Radware has released a new report, Hacktivism Unveiled: Insights into the Footprints of Hacktivists. It provides an in-depth, comparative analysis of the motivations, targets, tactics and techniques, and DDoS activities of the world’s top 15 most active political and religious hacktivists groups.
Radware’s threat intelligence reveals the rankings and profiles of top attacking actors, the most attacked countries and websites, as well as some misperceptions about well-known hacktivist groups. The findings in Hacktivism Unveiled are based on the tracking and analysis of messages from active hacktivists groups on Telegram during the period between Feb. 18 – April 18, 2023.
Pascal Geenens, Radware’s director of threat intelligence, noted the changing landscape of hacktivism.
Geenens said, “While religious hacktivism has remained a constant threat over the years, Russia’s invasion of Ukraine has ushered in a whole new wave of not only patriotic and political hacktivism, but also hacktivism in general. Modern-day hacktivism with its barrage of denial-of-service attacks is bolder, more determined, and more media-driven than ever before.”
During the period between Feb. 18 – April 18, 2023, over 1,800 denial-of-service attacks were claimed by political and religious hacktivists across 80 Telegram channels.
- NoName057(16) claimed almost 30% of the attacks, followed by Anonymous Sudan (18%) and Mysterious Team (13%). NoName057(16) is by far the most active DDoS hacktivist among the politically driven, pro-Russian hacktivists.
- Anonymous Sudan, Mysterious Team, and Team Insane PK are responsible for most of the religiously driven DDoS activity and ranked second, third, and fourth respectively among hacktivists claiming the most attacks.
- While there might be doubts about the alignment of Anonymous Sudan to the Russian government, their attack motives and patterns suggest a religiously motivated group rather than a politically motivated one.
- Killnet, the group most prominently covered in the media and often suspected of the most hacktivist DDoS activity, did not rank among the top 15 of hacktivists, claiming 11 attacks during the period compared to NoName057(16)’s 544 attacks.

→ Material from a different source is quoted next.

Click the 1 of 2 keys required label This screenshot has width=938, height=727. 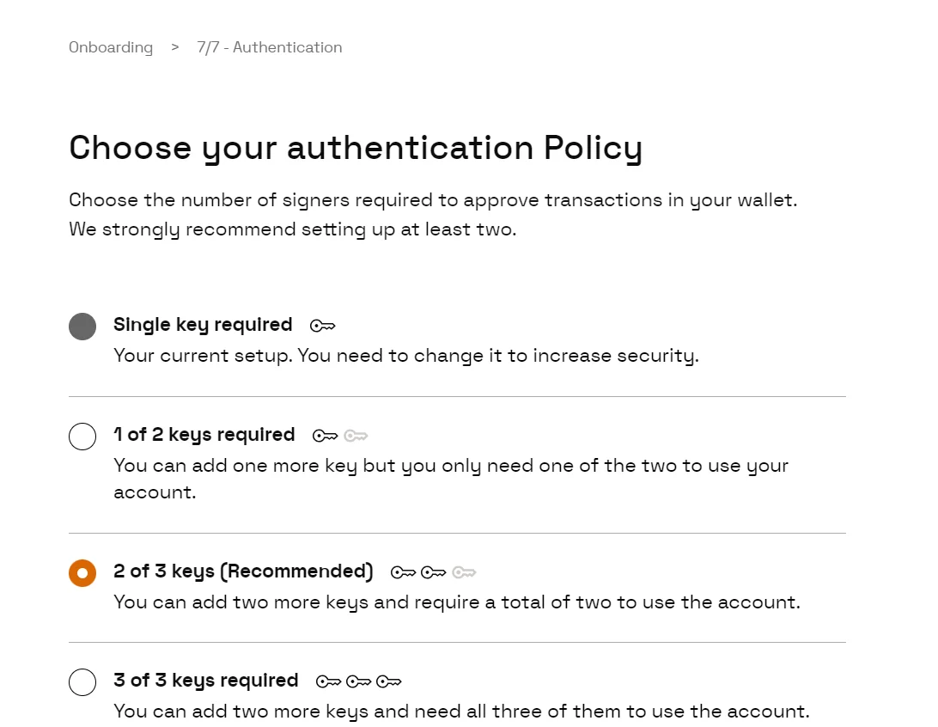(204, 435)
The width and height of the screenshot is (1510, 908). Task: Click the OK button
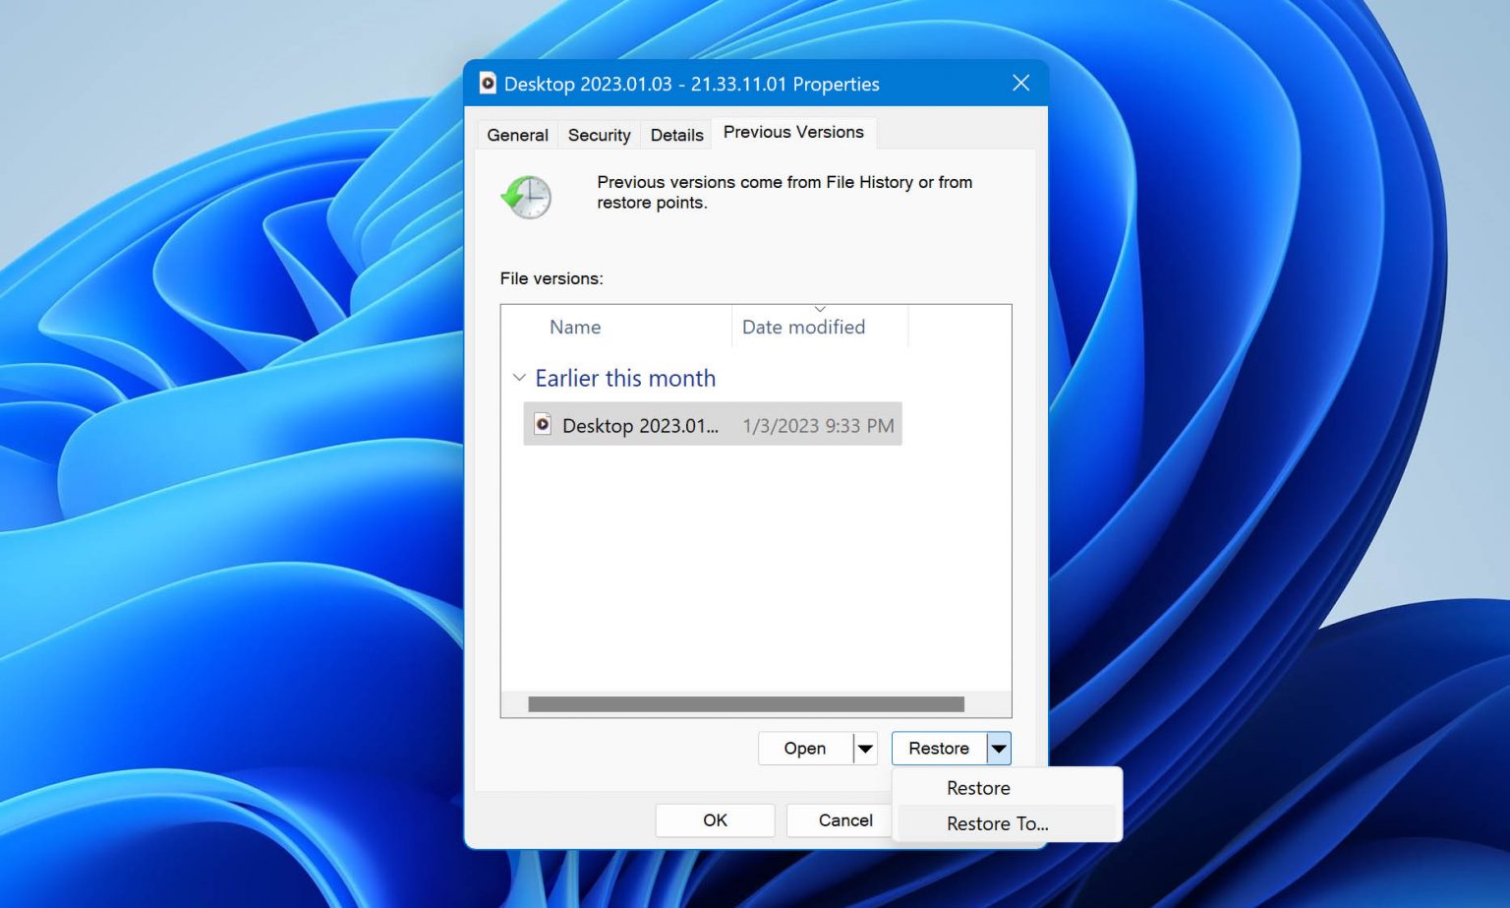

- Passion, the pro-Russian, turned for-profit criminal hacktivist group that provides DDoS-for-hire services, stands out among the hacktivists targeting large U.S. cloud organisations.
Top attacked countries
During the period from Feb. 18 – April 18, 2023:
- Israel topped the list of most attacked countries, shouldering 11% of the DDoS attacks, followed by India (9%), Poland (8%), and Australia (8%). Israel, India, and Australia were targets of pro-Islamic hacktivists during the recent #OpIsrael, #OpIndia, and #OpAustralia operations.
- The United States (6%) and Germany (6%), followed by Sweden (5%), Ukraine (5%), Denmark (4%), and Italy (4%) rounded out the list of top 10 most targeted countries.
- Poland is the only country in the top five that was specifically targeted by pro-Russian hacktivists in attacks relating to the Russo-Ukrainian war.
Top Attacked Websites
During the two-month period:
- Business (19%), government (18%), and travel (13%) websites were the most targeted by hacktivists, followed by financial services (7%), education (6%), and health and medicine (4%).
- Business and government websites were attacked by most of the top hacktivist groups that were tracked in the report.
- Financial services and travel websites were primarily targeted by NoName057(16), Team Insane PK, Mysterious Team, and Anonymous Sudan.
Geenens added, “Denial of service has always been an important tactic used by hacktivist groups, and this will not change any time soon. Any organisation, independent of size and industry, can become a target of hacktivists who desire to advance their cause and hold organisations and governments accountable for their actions.
“While there is no reason for panic, organisations need to be prepared. It is widely known in the security community that disrupting or impacting an organisation or infrastructure requires more perseverance than skills or sophistication.”
Radware’s complete Hacktivism Unveiled report can be found on the company’s website.